[R] I built a benchmark that catches LLMs breaking physics laws
Gemini Pro scored worse than Flash Lite, and Bernoulli's equation stumped every model at 0%.
A new open-source benchmark called 'Lawbreaker' is exposing fundamental flaws in how large language models (LLMs) handle physics. Built by independent researcher Agodianel, it uses symbolic math libraries (SymPy and Pint) to generate and grade adversarial physics questions, avoiding subjective 'LLM-as-judge' scoring. The benchmark systematically tests 28 core physical laws—including Ohm's Law, Newton's Laws, and Coulomb's Law—by baking in traps like unit confusion (mixing mA/A, Celsius/Kelvin) and anchoring bias prompts.
Initial results testing seven Google Gemini models revealed surprising failures. The high-capacity Gemini 3.1 Pro scored a dismal 22.1%, performing worse than the lighter Gemini 3.1 Flash Lite (35.7%). The Pro model repeatedly fell for the 'forget the ½ in kinetic energy' trap. Meanwhile, the top performer was Gemini 3.1 Flash Image Preview, which aced 24 out of 28 laws. However, Bernoulli's Equation proved impossible for all models, with a 0% success rate due to pressure unit confusion (Pa vs. atm).
The benchmark's strength lies in its procedural generation, creating infinite question variations to prevent memorization.
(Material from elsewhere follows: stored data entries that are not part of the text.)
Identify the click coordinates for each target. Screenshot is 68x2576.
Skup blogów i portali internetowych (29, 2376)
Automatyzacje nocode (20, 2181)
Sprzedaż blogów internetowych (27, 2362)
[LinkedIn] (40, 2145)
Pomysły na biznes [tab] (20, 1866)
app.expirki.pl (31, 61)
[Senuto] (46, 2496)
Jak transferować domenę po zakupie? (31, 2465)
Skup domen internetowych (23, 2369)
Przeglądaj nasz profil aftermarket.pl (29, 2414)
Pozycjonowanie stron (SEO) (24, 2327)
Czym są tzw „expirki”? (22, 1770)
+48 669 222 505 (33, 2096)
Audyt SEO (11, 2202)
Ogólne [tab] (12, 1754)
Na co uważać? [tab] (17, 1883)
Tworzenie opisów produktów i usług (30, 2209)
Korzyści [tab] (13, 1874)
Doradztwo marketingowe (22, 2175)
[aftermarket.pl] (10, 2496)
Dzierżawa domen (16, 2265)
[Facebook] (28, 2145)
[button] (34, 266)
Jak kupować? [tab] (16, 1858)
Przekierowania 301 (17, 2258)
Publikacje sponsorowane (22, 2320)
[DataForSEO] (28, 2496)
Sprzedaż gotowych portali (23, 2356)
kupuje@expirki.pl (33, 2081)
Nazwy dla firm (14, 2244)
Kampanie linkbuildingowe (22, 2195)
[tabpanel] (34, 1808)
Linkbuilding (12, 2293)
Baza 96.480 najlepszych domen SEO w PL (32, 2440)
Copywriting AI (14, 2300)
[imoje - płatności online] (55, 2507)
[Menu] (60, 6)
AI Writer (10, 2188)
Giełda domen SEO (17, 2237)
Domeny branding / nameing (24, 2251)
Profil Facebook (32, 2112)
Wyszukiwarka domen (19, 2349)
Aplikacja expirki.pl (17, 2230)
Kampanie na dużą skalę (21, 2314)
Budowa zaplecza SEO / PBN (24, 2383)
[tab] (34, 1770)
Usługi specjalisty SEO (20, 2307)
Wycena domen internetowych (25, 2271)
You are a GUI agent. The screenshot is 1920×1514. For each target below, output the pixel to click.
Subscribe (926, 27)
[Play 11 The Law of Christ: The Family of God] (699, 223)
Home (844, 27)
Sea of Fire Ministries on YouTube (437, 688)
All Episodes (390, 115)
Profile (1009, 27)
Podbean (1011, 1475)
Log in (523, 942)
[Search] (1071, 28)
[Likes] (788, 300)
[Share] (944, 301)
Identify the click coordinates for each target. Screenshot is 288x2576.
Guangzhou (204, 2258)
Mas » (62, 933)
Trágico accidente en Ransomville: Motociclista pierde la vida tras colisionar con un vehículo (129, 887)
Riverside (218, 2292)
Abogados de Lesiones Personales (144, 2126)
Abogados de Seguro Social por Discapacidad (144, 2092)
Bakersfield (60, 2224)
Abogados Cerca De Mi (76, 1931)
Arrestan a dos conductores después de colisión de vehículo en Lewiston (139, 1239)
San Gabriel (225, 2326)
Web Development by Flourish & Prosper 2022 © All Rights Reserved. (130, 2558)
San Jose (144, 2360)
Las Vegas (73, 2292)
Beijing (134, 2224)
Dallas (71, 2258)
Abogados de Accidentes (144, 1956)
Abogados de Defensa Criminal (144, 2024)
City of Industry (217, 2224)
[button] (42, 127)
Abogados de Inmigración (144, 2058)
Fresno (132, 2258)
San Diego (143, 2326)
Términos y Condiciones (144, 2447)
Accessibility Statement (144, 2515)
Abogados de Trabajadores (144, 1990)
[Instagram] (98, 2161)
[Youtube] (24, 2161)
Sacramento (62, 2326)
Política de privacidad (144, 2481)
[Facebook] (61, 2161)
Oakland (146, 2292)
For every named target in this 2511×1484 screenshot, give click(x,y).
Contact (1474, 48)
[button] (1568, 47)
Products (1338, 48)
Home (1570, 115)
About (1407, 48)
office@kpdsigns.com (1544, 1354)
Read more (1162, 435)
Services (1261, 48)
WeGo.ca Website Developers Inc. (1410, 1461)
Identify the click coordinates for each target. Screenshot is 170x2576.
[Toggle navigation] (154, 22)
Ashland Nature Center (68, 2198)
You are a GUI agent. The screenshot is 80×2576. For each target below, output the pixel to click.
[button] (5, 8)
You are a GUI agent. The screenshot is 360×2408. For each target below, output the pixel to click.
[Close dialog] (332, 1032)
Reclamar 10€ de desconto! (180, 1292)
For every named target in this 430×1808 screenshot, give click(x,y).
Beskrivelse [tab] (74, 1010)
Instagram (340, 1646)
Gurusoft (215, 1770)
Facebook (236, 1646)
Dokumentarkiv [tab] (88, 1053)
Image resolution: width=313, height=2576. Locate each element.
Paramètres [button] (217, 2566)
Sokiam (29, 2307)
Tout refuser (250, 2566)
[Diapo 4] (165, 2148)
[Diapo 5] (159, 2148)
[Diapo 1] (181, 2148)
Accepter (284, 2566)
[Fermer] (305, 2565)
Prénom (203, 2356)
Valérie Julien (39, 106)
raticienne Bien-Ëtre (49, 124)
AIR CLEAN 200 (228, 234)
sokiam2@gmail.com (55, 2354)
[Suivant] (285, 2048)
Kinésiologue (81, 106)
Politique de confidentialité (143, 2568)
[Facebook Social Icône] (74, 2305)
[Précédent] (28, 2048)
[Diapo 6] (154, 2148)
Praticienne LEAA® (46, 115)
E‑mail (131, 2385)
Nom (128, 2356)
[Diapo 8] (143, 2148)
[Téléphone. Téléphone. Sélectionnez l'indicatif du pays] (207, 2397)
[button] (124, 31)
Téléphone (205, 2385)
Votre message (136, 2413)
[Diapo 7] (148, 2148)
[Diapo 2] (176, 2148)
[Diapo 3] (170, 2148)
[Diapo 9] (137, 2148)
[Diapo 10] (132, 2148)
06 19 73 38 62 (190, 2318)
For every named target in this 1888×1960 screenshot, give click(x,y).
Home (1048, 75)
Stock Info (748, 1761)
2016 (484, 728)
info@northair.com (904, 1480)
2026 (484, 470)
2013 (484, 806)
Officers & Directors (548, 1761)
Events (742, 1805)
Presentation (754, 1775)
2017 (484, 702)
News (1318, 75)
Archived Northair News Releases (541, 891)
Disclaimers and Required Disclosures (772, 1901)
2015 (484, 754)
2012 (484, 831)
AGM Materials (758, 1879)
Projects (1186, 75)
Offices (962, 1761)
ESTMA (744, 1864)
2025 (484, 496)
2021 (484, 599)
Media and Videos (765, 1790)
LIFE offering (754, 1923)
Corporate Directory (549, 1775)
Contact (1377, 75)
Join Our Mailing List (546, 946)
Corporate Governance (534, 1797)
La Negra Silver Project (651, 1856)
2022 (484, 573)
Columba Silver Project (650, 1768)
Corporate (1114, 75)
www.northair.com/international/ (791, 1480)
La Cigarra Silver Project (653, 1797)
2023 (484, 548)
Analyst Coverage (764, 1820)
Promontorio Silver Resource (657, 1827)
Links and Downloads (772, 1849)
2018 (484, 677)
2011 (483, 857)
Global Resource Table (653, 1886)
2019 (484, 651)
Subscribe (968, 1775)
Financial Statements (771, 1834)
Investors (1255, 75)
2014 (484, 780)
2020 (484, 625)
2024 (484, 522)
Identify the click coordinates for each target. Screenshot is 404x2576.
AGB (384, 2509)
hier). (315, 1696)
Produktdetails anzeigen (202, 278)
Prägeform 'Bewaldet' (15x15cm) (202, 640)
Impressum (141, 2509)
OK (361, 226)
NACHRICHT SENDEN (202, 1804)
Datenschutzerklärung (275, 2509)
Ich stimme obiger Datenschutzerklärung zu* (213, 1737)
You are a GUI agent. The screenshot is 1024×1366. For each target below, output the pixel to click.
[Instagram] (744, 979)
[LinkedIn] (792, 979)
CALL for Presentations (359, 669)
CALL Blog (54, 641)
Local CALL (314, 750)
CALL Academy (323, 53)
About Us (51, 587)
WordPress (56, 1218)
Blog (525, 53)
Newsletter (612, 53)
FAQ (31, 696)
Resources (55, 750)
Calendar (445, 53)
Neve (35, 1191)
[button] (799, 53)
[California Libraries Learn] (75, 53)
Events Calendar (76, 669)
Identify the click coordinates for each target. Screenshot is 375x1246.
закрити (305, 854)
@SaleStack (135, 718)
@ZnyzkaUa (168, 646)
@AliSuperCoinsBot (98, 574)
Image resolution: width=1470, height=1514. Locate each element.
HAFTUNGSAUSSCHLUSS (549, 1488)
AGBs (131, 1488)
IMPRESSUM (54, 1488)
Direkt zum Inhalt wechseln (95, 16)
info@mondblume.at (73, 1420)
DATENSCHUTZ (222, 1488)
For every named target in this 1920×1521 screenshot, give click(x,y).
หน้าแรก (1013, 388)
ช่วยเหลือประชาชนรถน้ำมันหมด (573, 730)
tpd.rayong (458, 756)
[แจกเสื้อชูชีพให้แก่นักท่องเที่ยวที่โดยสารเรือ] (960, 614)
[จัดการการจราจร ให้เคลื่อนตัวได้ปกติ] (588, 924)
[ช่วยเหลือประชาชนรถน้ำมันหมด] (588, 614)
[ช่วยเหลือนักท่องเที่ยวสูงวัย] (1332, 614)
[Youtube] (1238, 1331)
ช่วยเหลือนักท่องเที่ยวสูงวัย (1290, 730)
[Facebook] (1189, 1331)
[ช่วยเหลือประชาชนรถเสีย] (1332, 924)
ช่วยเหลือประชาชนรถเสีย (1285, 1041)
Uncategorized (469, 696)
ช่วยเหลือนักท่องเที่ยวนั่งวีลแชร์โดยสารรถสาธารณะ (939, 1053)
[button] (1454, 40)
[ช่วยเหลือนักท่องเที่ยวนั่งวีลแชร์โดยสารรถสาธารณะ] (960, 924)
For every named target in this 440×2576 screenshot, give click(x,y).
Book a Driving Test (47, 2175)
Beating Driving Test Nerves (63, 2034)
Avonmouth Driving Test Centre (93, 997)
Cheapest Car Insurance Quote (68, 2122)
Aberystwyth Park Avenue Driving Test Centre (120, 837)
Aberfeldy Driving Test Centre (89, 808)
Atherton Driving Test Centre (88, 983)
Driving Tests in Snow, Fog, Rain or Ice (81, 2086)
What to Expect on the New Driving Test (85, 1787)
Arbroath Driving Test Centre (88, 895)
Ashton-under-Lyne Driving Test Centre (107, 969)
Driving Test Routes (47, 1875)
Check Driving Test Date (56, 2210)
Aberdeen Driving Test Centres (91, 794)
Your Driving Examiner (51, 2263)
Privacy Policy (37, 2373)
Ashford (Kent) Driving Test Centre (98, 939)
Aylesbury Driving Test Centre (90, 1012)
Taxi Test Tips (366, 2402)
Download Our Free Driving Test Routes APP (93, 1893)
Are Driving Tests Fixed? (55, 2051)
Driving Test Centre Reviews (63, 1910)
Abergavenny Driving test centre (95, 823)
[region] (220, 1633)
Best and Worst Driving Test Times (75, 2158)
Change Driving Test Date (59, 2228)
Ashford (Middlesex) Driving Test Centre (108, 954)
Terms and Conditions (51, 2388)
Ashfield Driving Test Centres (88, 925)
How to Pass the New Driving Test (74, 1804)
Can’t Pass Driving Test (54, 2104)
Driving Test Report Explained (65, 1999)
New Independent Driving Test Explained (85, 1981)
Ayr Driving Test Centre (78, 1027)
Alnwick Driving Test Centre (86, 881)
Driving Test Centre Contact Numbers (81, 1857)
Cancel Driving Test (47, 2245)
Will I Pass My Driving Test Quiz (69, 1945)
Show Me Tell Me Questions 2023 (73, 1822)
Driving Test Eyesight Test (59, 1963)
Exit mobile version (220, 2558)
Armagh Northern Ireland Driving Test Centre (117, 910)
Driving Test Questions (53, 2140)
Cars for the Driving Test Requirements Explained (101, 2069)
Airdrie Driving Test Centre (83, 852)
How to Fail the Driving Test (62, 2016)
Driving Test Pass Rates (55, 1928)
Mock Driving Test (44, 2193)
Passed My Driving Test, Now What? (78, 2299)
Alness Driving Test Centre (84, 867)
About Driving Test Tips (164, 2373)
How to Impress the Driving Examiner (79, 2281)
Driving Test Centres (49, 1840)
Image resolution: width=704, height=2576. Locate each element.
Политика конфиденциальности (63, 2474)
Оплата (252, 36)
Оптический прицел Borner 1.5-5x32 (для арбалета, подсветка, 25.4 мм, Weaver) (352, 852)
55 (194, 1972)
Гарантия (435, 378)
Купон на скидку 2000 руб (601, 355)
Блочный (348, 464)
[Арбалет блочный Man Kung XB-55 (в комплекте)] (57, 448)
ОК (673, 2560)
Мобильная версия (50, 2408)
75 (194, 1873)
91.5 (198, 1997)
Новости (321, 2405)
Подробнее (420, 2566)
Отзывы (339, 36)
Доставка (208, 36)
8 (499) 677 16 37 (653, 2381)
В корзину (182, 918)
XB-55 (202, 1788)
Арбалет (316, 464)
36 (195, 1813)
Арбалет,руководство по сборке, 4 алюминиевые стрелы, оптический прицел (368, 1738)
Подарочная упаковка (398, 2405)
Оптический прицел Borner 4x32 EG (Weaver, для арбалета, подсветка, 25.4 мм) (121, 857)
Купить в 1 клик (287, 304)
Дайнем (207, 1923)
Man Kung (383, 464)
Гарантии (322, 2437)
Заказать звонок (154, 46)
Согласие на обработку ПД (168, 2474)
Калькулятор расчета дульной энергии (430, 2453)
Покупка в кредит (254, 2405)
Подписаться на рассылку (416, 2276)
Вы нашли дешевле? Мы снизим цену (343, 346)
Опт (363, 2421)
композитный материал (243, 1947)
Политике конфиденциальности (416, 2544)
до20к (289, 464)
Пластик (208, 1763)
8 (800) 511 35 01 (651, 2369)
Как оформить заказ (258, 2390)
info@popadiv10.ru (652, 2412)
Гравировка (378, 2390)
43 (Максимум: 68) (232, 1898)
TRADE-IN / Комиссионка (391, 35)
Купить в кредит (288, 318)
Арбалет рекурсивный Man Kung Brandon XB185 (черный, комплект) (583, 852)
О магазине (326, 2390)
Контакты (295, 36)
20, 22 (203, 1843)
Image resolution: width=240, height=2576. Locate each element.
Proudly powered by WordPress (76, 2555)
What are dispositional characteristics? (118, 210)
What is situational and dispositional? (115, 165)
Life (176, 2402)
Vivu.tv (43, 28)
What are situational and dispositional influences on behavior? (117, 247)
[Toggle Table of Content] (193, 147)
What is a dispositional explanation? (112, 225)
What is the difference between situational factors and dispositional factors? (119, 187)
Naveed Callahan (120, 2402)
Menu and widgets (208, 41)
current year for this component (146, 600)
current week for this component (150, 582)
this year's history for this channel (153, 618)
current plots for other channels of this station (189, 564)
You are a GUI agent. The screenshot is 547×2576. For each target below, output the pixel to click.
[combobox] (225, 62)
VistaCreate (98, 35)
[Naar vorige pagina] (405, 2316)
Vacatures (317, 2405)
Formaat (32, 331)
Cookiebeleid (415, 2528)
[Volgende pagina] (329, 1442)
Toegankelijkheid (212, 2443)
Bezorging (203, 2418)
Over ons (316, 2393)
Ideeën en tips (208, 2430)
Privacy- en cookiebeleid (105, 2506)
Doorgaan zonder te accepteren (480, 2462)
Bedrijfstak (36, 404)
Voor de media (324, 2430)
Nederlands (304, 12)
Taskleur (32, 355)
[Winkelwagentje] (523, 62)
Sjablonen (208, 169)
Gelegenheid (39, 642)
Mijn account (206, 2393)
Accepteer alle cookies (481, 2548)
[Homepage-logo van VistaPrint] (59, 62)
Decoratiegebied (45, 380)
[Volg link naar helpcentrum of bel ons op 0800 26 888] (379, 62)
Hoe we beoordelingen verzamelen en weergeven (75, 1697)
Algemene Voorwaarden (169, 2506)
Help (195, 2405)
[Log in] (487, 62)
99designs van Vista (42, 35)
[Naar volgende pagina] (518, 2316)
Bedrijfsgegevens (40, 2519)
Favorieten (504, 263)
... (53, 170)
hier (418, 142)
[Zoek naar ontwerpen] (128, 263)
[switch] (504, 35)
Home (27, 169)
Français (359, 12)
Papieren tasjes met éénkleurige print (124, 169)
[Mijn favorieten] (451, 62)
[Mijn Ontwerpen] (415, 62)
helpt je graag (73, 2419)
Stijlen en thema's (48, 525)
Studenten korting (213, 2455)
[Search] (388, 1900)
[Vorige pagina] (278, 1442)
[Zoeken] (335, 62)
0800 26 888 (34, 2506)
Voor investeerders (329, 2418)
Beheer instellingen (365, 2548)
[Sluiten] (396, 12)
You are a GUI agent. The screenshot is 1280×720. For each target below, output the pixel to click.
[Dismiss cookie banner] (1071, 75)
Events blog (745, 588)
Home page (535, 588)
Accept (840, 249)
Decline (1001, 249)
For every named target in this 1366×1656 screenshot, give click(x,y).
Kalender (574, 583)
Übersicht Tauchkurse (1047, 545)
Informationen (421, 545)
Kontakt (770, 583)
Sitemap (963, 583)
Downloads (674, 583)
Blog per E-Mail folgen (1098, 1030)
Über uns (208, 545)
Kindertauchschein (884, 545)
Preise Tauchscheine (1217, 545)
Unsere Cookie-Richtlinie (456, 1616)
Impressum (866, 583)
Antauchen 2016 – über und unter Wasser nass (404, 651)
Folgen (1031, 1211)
Results are auto-pushed to a Hugging Face dataset, and the creator plans to test OpenAI, Claude, and open models next. This tool provides a much-needed, mathematically rigorous check on LLMs' tendency to 'confidently hallucinate' incorrect scientific answers, pushing for more reliable reasoning in AI assistants.
- Benchmark tests 28 physics laws with symbolic math grading, avoiding LLM judges.
- Gemini 3.1 Pro scored only 22.1%, worse than lighter Flash Lite models.
- Bernoulli's Equation had a 0% success rate across all tested models due to unit confusion.
Why It Matters
Provides objective, rigorous testing to expose when AI assistants hallucinate incorrect science, pushing for more reliable reasoning.